At Great Eastern, we are building a data platform to realize the full value of our data. We seek an experienced Principal Big Data Engineer to join our growing data engineering and analytics team. The right person for the job will have strong knowledge of Big Data Engineering and proven ability to strategize the implementation of data and analytics capabilities on a data platform (on premise and cloud) - from conception through release and production. The ideal candidate will be a strong data engineer; be willing to wrangle data, optimize data systems and products, and build them from the ground up. Experience with AWS, Snowflake, and migration to public could would be an advantage.

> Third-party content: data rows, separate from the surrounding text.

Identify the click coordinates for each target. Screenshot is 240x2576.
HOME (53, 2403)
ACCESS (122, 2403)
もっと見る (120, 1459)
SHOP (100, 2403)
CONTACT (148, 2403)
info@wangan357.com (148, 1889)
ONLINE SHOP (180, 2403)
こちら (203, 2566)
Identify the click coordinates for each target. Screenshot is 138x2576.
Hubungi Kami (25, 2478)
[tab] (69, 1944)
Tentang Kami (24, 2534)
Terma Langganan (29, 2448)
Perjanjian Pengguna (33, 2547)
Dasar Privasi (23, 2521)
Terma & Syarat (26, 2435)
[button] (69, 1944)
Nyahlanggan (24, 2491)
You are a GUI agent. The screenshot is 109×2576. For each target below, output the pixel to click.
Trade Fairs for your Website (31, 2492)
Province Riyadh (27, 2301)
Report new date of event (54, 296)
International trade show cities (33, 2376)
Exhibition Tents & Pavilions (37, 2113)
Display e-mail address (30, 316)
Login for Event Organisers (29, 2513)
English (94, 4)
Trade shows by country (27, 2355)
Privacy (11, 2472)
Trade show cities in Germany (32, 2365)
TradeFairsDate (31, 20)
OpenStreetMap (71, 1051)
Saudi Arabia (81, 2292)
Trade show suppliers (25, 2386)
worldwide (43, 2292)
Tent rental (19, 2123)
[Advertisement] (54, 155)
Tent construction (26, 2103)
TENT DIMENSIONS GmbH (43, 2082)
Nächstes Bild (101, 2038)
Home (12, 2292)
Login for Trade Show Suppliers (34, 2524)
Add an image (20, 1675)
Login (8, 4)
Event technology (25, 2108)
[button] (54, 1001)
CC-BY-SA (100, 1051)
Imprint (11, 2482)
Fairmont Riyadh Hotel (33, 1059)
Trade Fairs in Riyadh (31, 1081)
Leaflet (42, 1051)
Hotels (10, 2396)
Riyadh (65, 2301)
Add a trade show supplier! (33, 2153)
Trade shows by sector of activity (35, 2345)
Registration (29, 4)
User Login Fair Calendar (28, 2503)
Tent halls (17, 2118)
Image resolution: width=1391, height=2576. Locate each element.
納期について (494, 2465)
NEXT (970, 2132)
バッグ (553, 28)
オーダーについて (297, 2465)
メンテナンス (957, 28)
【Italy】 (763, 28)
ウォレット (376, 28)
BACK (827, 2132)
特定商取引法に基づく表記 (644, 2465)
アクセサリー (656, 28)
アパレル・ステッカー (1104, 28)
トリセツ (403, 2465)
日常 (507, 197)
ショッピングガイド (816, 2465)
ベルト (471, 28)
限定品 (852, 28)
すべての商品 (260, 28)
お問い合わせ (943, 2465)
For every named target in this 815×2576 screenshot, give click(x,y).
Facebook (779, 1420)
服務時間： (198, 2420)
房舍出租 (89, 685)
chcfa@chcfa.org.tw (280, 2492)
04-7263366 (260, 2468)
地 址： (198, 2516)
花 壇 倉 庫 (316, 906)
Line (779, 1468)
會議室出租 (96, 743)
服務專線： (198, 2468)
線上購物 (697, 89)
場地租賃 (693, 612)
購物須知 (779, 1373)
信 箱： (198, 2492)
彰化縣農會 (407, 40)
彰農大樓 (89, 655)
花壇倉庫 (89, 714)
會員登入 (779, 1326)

The Job The Principal Big Data Engineer will work with cross-functional teams like Data & Analytics (Data Engineer, Data Visual Analyst and Data Scientist), Data Management and Governance, IT and Digital Platform to support data curation and analytics.
Assess and implement robust and scalable Big Data Technologies/Architecture to enable optimal data extraction, ingestion, transformation and storage from a wide variety of data sources.
Architect end-to-end solution for Business Analytics Product (Dashboards or Statistical Model) from the curation of data, contextualizing data for business analytics and integrating of Product with Business process.
Build and maintain an efficient, scalable and future-proof deployment infrastructure to enable the development and deployment of production quality analytics and AI applications.
Engineer, optimize, fine-tune and maintain efficient, secure and reliable data pipelines to ingest, clean and consolidate data sources into the analytics systems and solutions.
Provide technical guidance to Junior Data Engineers/Analysts on complex data issues, handling of big data sets and use of advanced methodologies.
Recommend and implement ways to improve data reliability, efficiency and quality through the use of programming languages and big data processing/manipulation tools.
Conduct research on emerging Big Data Architecture, Technologies and Systems to ensure that they continue to support the requirements of the data scientists and the business stakeholders in the mid to long-term.
Work with data scientists to operationalize and maintain analytics/ artificial intelligence solutions (e.g. applications, models) by integrating them into business processes. This includes converting proof-of-concepts developed by data scientists into production-grade products and converting machine learning models in Application Program Interfaces (APIs).
Takes accountability in considering business and regulatory compliance risks and takes appropriate steps to mitigate the risks.
Maintains awareness of industry trends on regulatory compliance, emerging threats and technologies in order to understand the risk and better safeguard the company.
Highlights any potential concerns /risks and proactively shares best risk management practices.